Thursday 4 February 2021

A Couple Of Weeks Ago,

I did not think much about sea shanties,


now articles about them are popping up every where, as are collections of the lyrics like this one, The Music of the Waters: A Collection of Sea Shanties, (1888) by Laura Alexandrine Smith, the book also known as Working Songs of the Sea, of All Maritime Nations. Boatmen's Fishermen's, and Rowing Songs, and Water Legends (London: Kegan Paul, Trench and co, 1888), little is known about Laura Alexandrine Smith, except that she lived in Newcastle-upon-Tyne, England, where her father was Russian vice-consul, and that she was — as evidenced by this wonderful collection of sea shanties and their surrounding culture — an exemplary ethnomusicologist.
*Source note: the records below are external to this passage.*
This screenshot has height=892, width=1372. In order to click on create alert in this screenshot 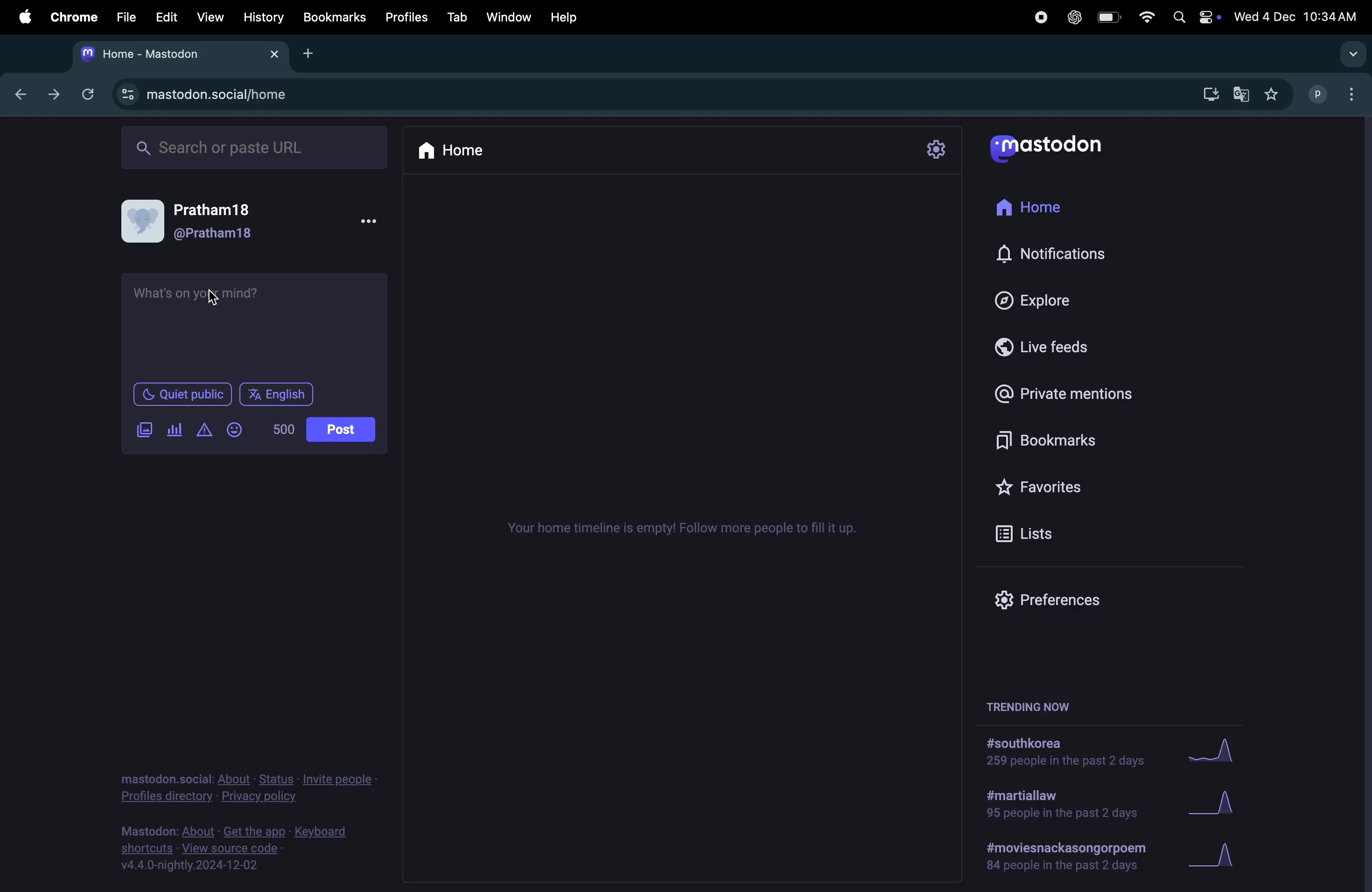, I will do `click(205, 431)`.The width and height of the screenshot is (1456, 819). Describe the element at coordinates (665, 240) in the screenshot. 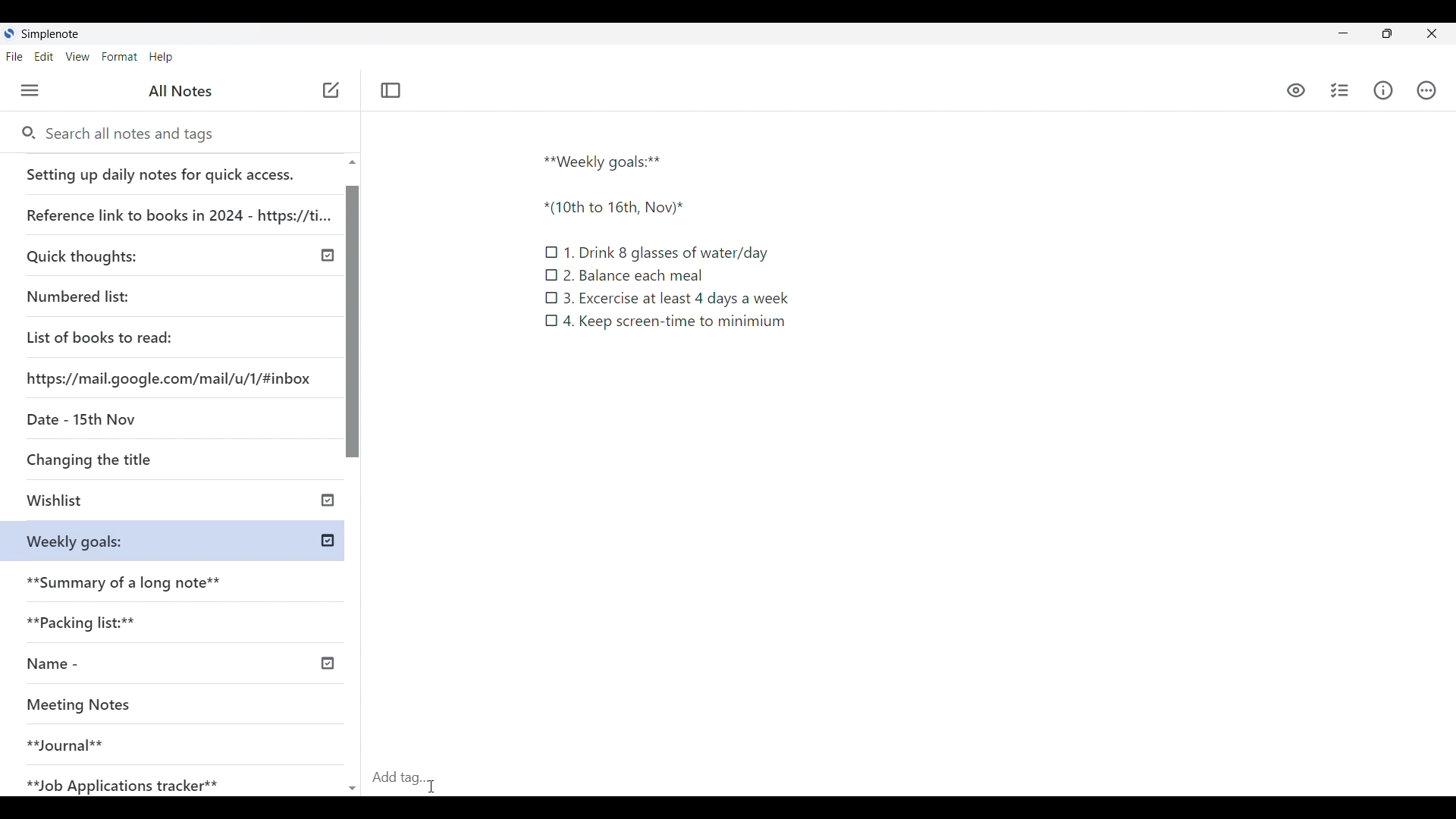

I see `Text in current note` at that location.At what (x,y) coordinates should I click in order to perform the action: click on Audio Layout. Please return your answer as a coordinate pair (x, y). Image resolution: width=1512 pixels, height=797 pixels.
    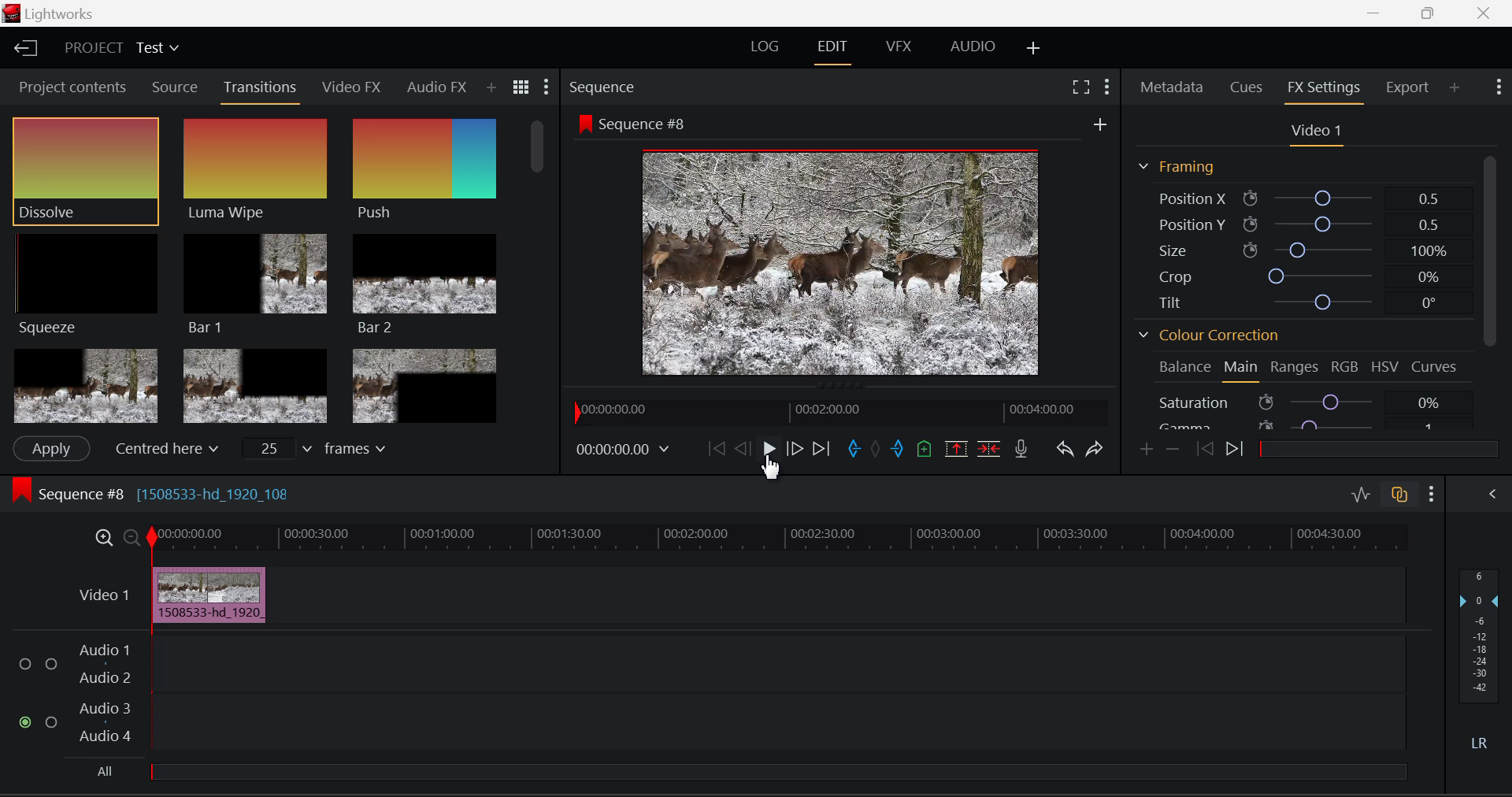
    Looking at the image, I should click on (970, 50).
As a writer, she was clearly interested in the anthropological aspects of musical genres (her second book looked at Gypsy music), and here in The Music of the Waters her focus is on the song-bellowing sailor, whether a Nile boatman, Venetian gondolier, Indian rower, or Dutch herring-fisher, in her immersive research. “She has personally gone”, as R. M. Ballantyne (author of copious maritime adventure tales for children) says in his Introductory Note, “straight to the 'fo'c'sle,' and interviewed the sailors not only of her own, but of other lands, and thus has gathered from the men's own lips, and from their manly voices, the words and melodies which are most popular among them.” below are other titles that are out there for any budding sea shantiers although none are so comprehensive or as international in reach as Smith's, 





incidentally the film I wanted to watch, Fisherman's Friends is not out on Netflix yet, but as soon as it is I will watch it.